Ternak mereka yang semula kurus menjadi gemuk, susunya banyak, tanaman mereka
menjadi subur dan kehasilannya berlipat ganda. Muhammad saw. sangat cepat
pertumbuhannya melebihi anak-anak sebayanya. Dalam dua tahun ia tampak tegap
dan kuat. Ia kemudian diserahkan kepada ibu kandungnya, yaitu Aminah.
Namun karena
keadaan kota Makkah yang udaranya jauh, maka Aminah meminta Halimah untuk
membawa Muhammad saw kembali ke pemukimannya. Setelah Muhammad berumur 5 tahun,
oleh Halimah ia diserahkan kembalii kepada ibunya, Aminah. Mulai saat itu ia
hidup dibawah asuhan dan kasih sayang ibu kandungnya. Dalam usia enam tahun ia
diajak ibunya pergi ke Madinah untuk berziarah ke makam ayahnya, Abdullah bin
Abdul Mutthalib. Turut serta dalam perjalanan itu seorang sahaya, Ummu Aiman.
Akan tetapi malang, dalam pejalannan pulang dari Madinah, ibunya wafat di Abwa,
terletak diantara Makkah dan Madinah. Setelah beberapa hari di Abwa menyaksikan
jenazah ibunya, Ummu Aiman membawanya pulang dan menyerahkan kepada kakeknya
Abdul Mutthalib.
C.
Masa
Kecil hingga Remaja Rasulullah
Setelah
ibundanya wafat, beliau diasuh oleh kakeknya yaitu Abdul Mutholib di Makkah.
Perasaan kasih sayang yang diberikan Abdul Mutholib kepada Nabi sangat
berlimpah. Hingga pada usia Nabi delapan tahun lebih dua bulan sepuluh hari,
kakek beliau meninggal dunia di Mekkah. Sebelum meninggal Abdul Mutholib sudah
berpesan menitipkan pengasuhan sang cucu kepada pamannya, Abu Tholib, saudara
kandung Bapak Nabi.
Abu Tholib
melaksanakan hak saudaranya dengan sepenuhnya dan menganggap seperti anaknya
sendiri. Bahkan Abu Tholib mendahulukan kepentingan beliau daripada
anak-anaknya sendiri, mengkhususkan perhatian dan penghormatan. Hingga berumur
lebih dari empat puluh tahun beliau mendapatkan kehormatan disisi Abu Tholib,
hidup dibawah penjagaannya. Ketika Rosulullah berusia dua belas tahun Abu
Tholib mengajak beliau pergi berdagang dengan tujuan Syam, hingga tiba di
Bushra. Suatu daearah yang sudah termasuk Syam dan merupakan ibukota Hauran,
yang juga merupakan ibukotanya orang-orang Arab, sekalipun dibawah kekuasaan
bangsa Romawi. Dinegeri ini ada seorang rahib yang dikenal dengan sebutan
Bahira, yang nama aslinya adalah Jurjis.
Tatkala
rombongan Abu Tholib singgah didaerah ini, maka sang rahib menghampiri mereka
dan mempersilahkan mereka mampir ke tempat tinggalnya sebagai tamu kehormatan.

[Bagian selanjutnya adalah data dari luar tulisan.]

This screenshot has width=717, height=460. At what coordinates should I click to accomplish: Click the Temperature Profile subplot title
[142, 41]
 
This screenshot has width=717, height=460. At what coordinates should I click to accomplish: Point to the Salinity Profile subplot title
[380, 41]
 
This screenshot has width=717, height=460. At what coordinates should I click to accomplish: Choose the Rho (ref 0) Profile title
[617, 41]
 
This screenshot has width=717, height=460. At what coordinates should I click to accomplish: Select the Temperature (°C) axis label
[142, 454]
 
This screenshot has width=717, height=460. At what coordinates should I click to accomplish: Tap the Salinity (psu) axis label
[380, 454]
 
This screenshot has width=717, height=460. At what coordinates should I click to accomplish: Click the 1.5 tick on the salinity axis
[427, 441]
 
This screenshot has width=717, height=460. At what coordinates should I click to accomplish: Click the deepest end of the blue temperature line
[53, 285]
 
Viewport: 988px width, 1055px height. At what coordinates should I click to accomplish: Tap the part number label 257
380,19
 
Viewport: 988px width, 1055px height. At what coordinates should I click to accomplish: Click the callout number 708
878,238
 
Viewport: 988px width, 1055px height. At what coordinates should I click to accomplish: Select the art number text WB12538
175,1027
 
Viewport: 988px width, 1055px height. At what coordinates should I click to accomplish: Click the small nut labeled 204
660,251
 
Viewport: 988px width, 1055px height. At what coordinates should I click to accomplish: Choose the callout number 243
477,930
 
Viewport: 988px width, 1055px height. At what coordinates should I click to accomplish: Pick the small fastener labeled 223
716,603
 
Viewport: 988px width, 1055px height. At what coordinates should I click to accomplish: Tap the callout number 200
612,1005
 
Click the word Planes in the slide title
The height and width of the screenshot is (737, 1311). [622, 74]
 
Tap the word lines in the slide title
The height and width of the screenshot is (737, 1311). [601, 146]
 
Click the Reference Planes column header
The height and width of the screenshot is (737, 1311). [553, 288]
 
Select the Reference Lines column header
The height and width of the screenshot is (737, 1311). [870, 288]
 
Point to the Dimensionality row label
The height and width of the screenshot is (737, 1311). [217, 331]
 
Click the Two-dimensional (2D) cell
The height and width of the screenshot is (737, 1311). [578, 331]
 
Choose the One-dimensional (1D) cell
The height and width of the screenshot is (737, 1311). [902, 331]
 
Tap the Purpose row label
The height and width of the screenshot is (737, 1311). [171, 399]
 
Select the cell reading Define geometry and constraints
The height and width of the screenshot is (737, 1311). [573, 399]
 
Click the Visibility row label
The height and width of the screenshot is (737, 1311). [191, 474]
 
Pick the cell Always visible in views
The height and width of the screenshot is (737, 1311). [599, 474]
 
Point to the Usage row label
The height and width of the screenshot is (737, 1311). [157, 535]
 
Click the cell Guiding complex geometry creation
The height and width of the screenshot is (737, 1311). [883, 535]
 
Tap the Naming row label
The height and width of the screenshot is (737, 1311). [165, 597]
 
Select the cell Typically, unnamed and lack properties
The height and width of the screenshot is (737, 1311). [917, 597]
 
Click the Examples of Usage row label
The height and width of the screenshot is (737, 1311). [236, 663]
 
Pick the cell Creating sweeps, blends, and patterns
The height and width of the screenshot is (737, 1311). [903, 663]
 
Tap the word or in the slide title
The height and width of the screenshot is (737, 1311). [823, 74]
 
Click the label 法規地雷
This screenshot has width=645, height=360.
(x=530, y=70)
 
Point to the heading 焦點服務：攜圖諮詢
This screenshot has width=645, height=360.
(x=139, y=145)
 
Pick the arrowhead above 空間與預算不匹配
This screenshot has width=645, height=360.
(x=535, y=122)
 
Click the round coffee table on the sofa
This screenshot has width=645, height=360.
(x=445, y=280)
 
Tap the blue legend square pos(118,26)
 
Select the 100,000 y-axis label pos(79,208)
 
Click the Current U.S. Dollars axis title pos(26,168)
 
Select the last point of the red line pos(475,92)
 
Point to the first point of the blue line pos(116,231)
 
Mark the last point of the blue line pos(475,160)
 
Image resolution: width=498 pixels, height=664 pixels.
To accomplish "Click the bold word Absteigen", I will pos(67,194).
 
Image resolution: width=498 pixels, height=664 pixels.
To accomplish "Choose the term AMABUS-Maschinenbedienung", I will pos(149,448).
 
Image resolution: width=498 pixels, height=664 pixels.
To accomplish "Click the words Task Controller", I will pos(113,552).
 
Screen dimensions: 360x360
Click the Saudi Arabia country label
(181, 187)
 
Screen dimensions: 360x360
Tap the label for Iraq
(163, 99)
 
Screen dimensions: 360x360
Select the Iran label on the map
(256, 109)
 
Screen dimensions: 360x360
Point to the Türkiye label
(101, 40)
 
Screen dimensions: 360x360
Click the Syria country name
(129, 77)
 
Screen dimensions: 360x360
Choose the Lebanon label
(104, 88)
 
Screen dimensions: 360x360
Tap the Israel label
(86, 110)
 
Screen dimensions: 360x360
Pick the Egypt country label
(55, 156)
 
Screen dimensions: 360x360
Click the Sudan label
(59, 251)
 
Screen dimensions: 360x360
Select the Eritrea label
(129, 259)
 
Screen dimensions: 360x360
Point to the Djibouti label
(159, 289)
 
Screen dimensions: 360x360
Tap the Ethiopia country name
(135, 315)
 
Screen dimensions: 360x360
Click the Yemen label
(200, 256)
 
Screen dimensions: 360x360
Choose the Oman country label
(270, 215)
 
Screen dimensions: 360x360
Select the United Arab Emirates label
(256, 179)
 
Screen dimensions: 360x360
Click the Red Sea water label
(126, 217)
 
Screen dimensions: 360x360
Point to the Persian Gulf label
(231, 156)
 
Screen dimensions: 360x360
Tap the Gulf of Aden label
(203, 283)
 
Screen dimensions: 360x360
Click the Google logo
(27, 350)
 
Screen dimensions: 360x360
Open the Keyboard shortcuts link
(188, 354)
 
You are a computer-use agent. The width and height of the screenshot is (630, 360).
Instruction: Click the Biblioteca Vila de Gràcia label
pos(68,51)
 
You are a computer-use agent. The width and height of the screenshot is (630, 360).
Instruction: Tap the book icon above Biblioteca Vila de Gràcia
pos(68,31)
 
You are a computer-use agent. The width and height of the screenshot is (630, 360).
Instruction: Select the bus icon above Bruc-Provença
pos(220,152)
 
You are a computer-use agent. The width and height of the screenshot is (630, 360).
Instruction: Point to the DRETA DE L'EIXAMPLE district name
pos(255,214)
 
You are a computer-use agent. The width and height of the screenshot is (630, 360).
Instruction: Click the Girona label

Padahal sebelum itu rahib belum pernah keluar, namun begitu dia bisa mengetahui
Rasulullah dari sifat-sifat beliau. Sambil memegang tangan beliau, sang rahib
berkata, “orang ini adalah pemipin semesta alam, anak ini akan diutus Allah
sebagai rahmat bagi seluruh alam”. Dia juga mengatakan sebenarnya sejak
rombongan ini tiba di Aqabah, tidak ada bebatuan dan pepohonan melainkan mereka
tunduk bersujud. Mereka tidak sujud melainkan kepada seorang Nabi. Dia bisa
mengetahui dari stempel nubuwah yang berada dibagian bawah tulang rawan
bahunya, yang menyerupai buah apel. Dia juga mendapatkan tanda itu didalam
kitabnya. Kemudiah rahib Bahira memita agar Abu Tholib kembali lagi bersama
Rasulullah tanpa melanjutkan perjalanan ke Syam, karena dia takut gangguan dari
pihak orang-orang Yahudi. Maka Abu Tholib mengirim beliau bersama beberapa
pemuda agar kembali lagi ke Mekkah.
Menurut Ibnu
Hisyam, ketika Nabi berusia empat belas tahun atau lima belas tahun terjadi
perang antara suku Quraisyi dan sekutunya dari suku Kinanah melawan suku Qais
bin ‘Ailan. Berbeda pendapat para sejarawan tentang bentuk keterlibatan Nabi
Muhammad dalam perang ini. Ada dua riwayat yang dinisbahkan kepada beliau
tentang hal ini. Yang pertama bahwa beliau ikut memanah dan yang kedua sekedar
mengumpulkan panah untuk beliau serahkan kepada paman-pamannya yang terlibat
dalam perang tersebut. Agaknya kedua riwayai itu benar, karena peperangan itu
cukup panjang belansung hingga empat tahun. Bisa saja pada awalnya beliau sekedar
bertugas mengumpulkan panah-panah untuk paman-pamannya, lalu setelah berlalu
dua atau tiga tahun keterlibatan beliau meningkat sehinnga ikut juga melepaskan
anak-anak panah.
Empat bulan
setelah perdamaian perang Fijr, terjadi apa yang dikenal “Hilf al-Fudhul”.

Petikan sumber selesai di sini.